La misura è contenuta nell'assestamento di bilancio di previsione 2026-2028 approvato di recente in Consiglio regionale e riguarda i carichi affidati agli agenti della riscossione tra il 1° gennaio 2000 e il 31 dicembre 2023.

Chi può aderire alla rottamazione-quinquies

La definizione agevolata si applica a due platee di debiti: quelli in carico all'Agenzia delle Entrate-Riscossione e quelli gestiti dal concessionario regionale, il raggruppamento Municipia-Abaco. Dentro ci rientrano sia le entrate tributarie – il bollo auto è il caso più diffuso – sia quelle non tributarie, come le sanzioni amministrative. Non c'è un tetto di reddito o una categoria esclusa: il criterio è la data di affidamento del carico, non chi lo deve pagare.

Cosa si paga (e cosa no)

Chi aderisce versa il capitale dovuto, le spese delle procedure esecutive e quelle di notifica delle cartelle esattoriali. Restano invece azzerate le sanzioni, gli interessi di mora e l'aggio di riscossione. L'importo cambia da posizione a posizione, perché dipende dalla composizione del singolo carico: non esiste una percentuale fissa di sconto valida per tutti.

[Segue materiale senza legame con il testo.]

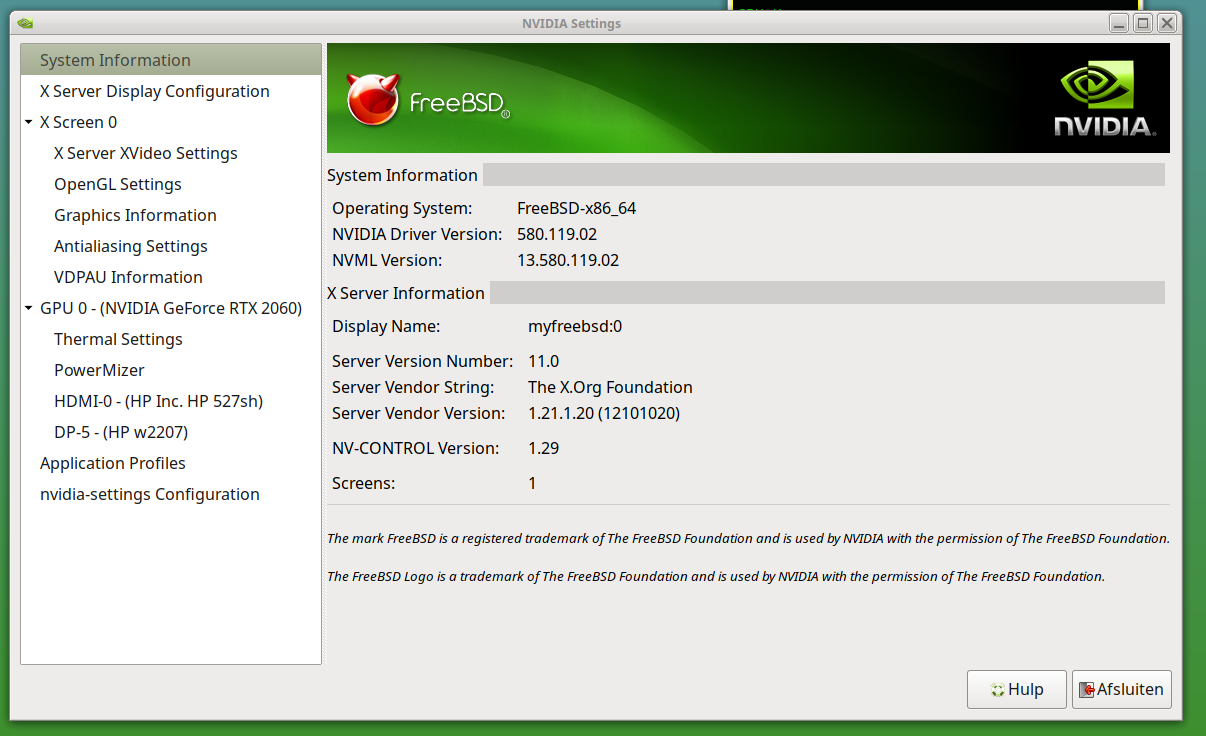Open Antialiasing Settings

pyautogui.click(x=130, y=246)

Come si fa domanda dal 15 ottobre

A partire dal 15 ottobre 2026 si apre la finestra operativa. Chi ha debiti con Municipia-Abaco dovrà collegarsi al sito del concessionario, o alla sezione dedicata del Portale delle Entrate della Regione Campania, verificare la propria posizione debitoria e presentare la dichiarazione di adesione. Chi invece ha carichi in mano all'Agenzia delle Entrate-Riscossione seguirà la modulistica nazionale prevista dall'articolo 10-quinquies del decreto-legge 38 del 27 marzo 2026, convertito con la legge 88/2026. Prima del 15 ottobre non risultano attive procedure di verifica o presentazione della domanda.

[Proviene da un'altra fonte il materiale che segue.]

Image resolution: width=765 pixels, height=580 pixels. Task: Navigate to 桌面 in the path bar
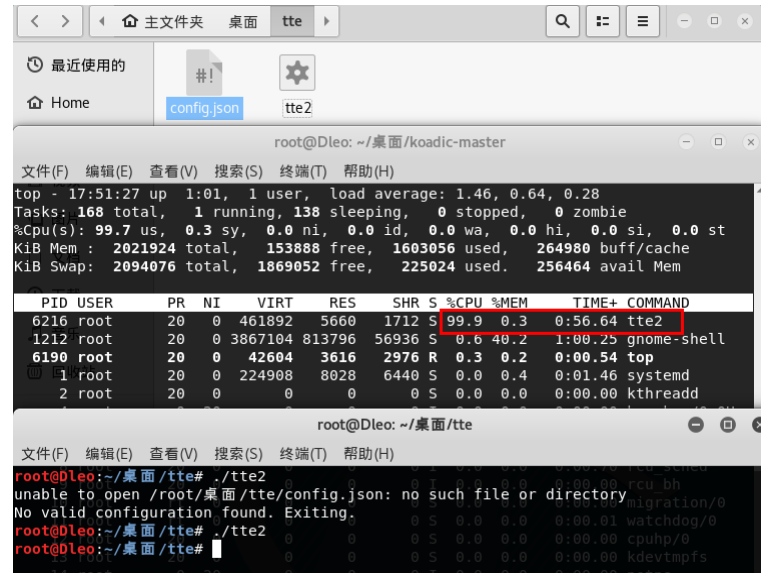click(x=243, y=21)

Rateizzazione: le regole da non sbagliare

Chi non paga in un'unica soluzione può dilazionare l'importo fino a un massimo di 54 rate bimestrali, con un vincolo preciso: ogni rata non può scendere sotto i 100 euro, e sull'importo dilazionato si applica un tasso d'interesse del 3% annuo. Sul rispetto delle scadenze la legge non lascia margine: saltare o pagare in modo insufficiente la rata unica, due rate anche non consecutive del piano, oppure l'ultima rata, fa decadere il beneficio e riattiva sanzioni e interessi.